@waifu tbh you can run stable diffusion on a mid-range card pretty easy
@waifu There's text-generation-webui which is pretty good. I use it as a backend for Sillytavern which has a much nicer interface. There's a bunch of uncensored models on huggingface that'll let you do whatever. They're great. One of the reasons I started running them locally. Each has like it's own flavour, I guess.
IDK what card you have, but if you have ~6GB of VRAM, you might be able to run a quantized 7B parameter model pretty comfortably. 7B is the ground floor in terms of model size, but it's more than sufficient to get you going. Silicone Maid is a pretty good lewd 7B in my tests. You might find some success with it.
TheBloke also makes quants for every model under the sun, which are like compressed versions of a model. Quants are much easier to load and move around than the raw models and they usually don't get borked in the process.
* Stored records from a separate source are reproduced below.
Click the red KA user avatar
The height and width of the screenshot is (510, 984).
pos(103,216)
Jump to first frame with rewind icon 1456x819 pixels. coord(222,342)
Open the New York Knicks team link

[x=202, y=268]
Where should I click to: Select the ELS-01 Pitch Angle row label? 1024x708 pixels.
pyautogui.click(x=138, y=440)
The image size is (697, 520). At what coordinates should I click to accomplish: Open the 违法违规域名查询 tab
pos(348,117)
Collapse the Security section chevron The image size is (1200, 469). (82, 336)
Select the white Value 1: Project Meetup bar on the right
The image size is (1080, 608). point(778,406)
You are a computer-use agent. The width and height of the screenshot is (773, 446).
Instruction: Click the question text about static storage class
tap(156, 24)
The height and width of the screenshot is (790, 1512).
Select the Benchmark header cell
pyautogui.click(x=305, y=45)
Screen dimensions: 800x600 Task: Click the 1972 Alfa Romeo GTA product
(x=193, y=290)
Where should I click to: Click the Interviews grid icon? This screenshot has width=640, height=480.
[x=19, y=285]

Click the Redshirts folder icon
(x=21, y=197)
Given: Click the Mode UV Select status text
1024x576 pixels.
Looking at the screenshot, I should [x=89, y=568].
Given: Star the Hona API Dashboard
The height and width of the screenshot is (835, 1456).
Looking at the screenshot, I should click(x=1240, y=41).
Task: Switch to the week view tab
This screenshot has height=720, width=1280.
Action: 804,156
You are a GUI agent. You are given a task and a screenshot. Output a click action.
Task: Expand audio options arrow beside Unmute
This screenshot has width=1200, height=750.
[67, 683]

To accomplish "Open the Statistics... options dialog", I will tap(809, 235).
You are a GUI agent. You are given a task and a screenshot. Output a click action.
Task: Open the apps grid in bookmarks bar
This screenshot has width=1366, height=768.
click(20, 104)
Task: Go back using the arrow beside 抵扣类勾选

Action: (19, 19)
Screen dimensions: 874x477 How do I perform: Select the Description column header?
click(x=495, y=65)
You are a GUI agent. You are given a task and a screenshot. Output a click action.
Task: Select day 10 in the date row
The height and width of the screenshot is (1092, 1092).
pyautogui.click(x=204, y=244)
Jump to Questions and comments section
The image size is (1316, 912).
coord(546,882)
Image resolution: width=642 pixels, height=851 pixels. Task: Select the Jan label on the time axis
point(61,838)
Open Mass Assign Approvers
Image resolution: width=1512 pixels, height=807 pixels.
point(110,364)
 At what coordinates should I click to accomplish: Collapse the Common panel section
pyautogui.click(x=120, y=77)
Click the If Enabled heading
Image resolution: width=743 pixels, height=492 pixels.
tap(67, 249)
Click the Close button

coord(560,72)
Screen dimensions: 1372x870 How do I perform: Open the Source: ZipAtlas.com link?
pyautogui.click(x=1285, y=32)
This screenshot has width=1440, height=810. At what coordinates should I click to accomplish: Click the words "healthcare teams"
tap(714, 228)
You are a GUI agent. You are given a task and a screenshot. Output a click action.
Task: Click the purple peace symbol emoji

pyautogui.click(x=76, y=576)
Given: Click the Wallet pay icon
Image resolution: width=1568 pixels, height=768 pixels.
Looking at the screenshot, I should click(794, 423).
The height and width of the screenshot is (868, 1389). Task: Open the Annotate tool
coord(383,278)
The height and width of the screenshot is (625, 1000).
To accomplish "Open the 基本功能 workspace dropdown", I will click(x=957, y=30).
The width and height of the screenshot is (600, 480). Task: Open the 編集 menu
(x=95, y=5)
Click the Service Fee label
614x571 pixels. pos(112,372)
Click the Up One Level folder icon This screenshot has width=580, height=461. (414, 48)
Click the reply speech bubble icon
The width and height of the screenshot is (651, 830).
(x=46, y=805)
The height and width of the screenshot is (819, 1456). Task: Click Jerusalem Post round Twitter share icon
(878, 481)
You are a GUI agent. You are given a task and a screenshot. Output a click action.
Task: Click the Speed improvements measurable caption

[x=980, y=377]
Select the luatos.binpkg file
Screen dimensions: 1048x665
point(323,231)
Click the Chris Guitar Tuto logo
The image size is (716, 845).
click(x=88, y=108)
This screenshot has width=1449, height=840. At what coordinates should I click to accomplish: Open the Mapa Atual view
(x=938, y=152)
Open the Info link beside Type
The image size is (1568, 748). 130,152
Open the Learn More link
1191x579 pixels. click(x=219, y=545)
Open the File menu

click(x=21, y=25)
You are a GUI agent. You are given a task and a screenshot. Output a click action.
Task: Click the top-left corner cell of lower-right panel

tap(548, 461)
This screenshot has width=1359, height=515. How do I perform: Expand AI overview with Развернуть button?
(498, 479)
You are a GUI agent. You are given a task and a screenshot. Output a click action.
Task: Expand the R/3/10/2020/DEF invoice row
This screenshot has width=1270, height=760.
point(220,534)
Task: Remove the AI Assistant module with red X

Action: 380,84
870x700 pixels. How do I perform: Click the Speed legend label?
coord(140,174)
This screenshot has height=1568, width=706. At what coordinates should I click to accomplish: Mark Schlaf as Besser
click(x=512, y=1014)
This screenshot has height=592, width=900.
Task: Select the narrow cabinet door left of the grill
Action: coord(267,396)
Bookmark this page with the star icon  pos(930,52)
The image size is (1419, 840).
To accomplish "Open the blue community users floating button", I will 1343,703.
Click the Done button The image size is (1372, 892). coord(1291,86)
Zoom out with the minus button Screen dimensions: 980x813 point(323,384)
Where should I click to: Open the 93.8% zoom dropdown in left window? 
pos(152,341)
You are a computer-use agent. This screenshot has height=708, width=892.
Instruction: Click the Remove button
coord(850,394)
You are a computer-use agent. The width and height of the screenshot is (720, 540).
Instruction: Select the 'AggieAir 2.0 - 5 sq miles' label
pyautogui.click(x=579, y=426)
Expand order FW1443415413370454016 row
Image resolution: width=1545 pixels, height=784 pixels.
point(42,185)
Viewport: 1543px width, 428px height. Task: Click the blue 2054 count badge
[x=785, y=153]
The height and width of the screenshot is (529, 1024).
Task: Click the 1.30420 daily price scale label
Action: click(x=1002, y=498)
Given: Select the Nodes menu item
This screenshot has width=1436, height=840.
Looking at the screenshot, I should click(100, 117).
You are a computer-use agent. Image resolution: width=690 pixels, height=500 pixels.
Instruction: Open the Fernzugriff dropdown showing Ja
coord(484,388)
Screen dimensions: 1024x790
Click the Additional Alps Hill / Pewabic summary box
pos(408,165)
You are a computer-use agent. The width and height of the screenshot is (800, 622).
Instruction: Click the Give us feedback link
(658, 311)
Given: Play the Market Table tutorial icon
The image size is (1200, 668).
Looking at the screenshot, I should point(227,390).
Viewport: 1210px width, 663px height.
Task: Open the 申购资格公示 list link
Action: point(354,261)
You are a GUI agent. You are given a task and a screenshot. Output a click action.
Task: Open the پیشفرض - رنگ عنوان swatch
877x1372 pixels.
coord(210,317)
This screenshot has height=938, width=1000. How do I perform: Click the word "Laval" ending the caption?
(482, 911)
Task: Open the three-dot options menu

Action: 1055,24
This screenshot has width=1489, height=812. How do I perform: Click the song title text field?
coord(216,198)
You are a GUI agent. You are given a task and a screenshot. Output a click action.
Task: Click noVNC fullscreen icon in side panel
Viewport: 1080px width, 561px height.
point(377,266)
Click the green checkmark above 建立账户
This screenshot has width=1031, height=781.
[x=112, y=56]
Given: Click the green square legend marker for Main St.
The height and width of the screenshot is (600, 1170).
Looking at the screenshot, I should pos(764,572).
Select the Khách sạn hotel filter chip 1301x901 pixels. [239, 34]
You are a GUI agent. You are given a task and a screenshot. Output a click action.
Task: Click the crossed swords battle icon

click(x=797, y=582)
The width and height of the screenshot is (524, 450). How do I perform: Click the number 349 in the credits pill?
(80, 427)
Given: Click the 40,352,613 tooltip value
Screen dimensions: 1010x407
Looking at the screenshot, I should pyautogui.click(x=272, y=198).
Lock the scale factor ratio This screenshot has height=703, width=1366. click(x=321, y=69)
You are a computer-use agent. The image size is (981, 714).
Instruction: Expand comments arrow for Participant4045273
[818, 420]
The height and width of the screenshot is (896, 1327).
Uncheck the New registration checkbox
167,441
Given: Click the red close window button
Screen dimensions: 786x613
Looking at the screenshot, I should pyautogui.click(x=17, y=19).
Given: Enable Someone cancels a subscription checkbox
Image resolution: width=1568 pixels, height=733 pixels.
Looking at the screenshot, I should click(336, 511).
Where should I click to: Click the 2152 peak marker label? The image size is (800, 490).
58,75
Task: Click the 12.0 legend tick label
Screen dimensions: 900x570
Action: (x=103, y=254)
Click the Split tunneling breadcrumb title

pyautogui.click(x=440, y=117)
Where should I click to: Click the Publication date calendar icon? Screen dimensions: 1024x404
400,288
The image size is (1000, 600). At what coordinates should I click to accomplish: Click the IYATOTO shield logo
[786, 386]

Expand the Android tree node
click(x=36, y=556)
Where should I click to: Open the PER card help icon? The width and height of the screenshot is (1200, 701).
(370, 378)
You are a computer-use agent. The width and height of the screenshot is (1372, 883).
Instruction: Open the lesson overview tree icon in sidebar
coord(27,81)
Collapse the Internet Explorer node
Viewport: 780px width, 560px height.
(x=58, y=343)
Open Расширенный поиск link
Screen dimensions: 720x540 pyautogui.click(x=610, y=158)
@waifu @VD15 LLammaCPP can split the model between your GPU and CPU so you can maybe run 1-2 layers on your GPU and rest on your CPU. With a quantized (https://huggingface.co/TheBloke/Silicon-Maid-7B-GGUF) small model it shouldn't be super slow.
@matrix @waifu Pure CPU inference speed with that model isn't bad on my 16 thread ryzen, actually. That's like a comfortable reading speed for me.